# DATA
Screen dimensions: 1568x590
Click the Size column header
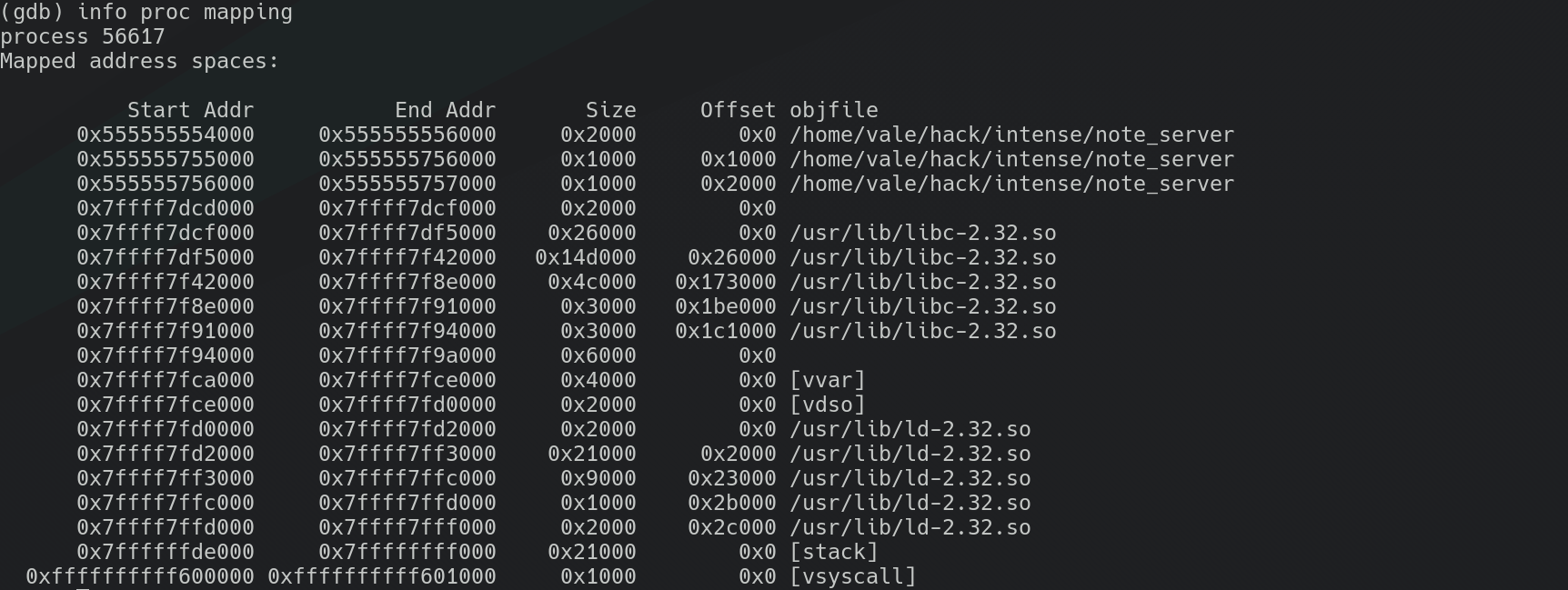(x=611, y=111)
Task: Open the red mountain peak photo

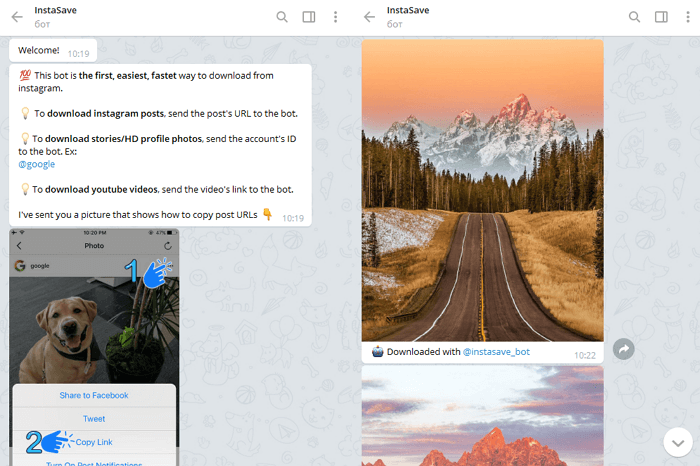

==

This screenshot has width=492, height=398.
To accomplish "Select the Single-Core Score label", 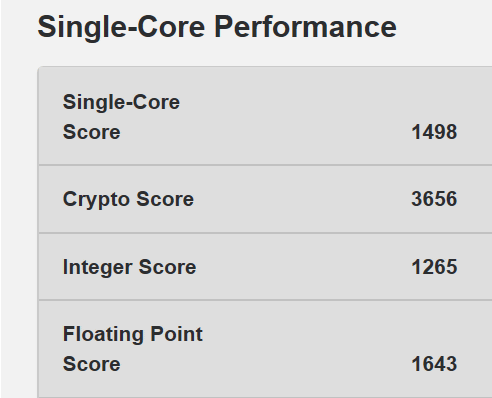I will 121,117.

# DESCRIPTION OF THE TASK
Leave out the images and write out the lines above exactly, from the one with "Click the Size column header" up to and including the one with "Task: Open the red mountain peak photo".

# ANSWER TO THE EXERCISE
Click the Size column header
(x=611, y=111)
Task: Open the red mountain peak photo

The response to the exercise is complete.